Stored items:
========================

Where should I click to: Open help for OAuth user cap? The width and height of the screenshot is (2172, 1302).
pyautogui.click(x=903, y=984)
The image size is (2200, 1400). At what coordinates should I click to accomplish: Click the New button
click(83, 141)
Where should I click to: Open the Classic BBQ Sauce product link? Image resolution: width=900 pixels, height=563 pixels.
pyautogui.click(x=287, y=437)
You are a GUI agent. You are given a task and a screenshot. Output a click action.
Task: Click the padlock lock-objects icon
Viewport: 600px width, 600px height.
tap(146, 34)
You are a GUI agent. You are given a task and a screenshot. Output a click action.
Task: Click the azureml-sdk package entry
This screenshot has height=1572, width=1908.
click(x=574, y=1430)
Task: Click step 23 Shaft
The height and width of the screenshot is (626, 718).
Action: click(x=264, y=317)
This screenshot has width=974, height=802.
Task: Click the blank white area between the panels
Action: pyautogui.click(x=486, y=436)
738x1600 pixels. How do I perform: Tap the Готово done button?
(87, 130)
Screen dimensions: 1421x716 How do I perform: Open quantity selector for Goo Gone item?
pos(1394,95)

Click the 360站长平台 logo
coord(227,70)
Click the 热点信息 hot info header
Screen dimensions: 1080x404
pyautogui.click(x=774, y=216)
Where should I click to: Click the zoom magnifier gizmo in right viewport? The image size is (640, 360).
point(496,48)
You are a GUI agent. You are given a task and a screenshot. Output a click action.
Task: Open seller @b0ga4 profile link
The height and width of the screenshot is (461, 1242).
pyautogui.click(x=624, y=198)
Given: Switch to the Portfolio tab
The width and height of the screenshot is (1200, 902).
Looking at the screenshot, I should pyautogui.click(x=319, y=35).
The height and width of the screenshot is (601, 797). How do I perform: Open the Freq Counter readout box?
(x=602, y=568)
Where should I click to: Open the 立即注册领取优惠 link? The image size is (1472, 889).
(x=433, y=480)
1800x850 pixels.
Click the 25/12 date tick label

========================

[Problem requirements] Once you have read the data, copy all of it out exactly.

[Exercise result]
Where should I click to: Open help for OAuth user cap? The width and height of the screenshot is (2172, 1302).
pyautogui.click(x=903, y=984)
The image size is (2200, 1400). At what coordinates should I click to accomplish: Click the New button
click(83, 141)
Where should I click to: Open the Classic BBQ Sauce product link? Image resolution: width=900 pixels, height=563 pixels.
pyautogui.click(x=287, y=437)
You are a GUI agent. You are given a task and a screenshot. Output a click action.
Task: Click the padlock lock-objects icon
Viewport: 600px width, 600px height.
tap(146, 34)
You are a GUI agent. You are given a task and a screenshot. Output a click action.
Task: Click the azureml-sdk package entry
This screenshot has height=1572, width=1908.
click(x=574, y=1430)
Task: Click step 23 Shaft
The height and width of the screenshot is (626, 718).
Action: click(x=264, y=317)
This screenshot has width=974, height=802.
Task: Click the blank white area between the panels
Action: pyautogui.click(x=486, y=436)
738x1600 pixels. How do I perform: Tap the Готово done button?
(87, 130)
Screen dimensions: 1421x716 How do I perform: Open quantity selector for Goo Gone item?
pos(1394,95)

Click the 360站长平台 logo
coord(227,70)
Click the 热点信息 hot info header
Screen dimensions: 1080x404
pyautogui.click(x=774, y=216)
Where should I click to: Click the zoom magnifier gizmo in right viewport? The image size is (640, 360).
point(496,48)
You are a GUI agent. You are given a task and a screenshot. Output a click action.
Task: Open seller @b0ga4 profile link
The height and width of the screenshot is (461, 1242).
pyautogui.click(x=624, y=198)
Given: Switch to the Portfolio tab
The width and height of the screenshot is (1200, 902).
Looking at the screenshot, I should pyautogui.click(x=319, y=35).
The height and width of the screenshot is (601, 797). How do I perform: Open the Freq Counter readout box?
(x=602, y=568)
Where should I click to: Open the 立即注册领取优惠 link? The image size is (1472, 889).
(x=433, y=480)
1800x850 pixels.
Click the 25/12 date tick label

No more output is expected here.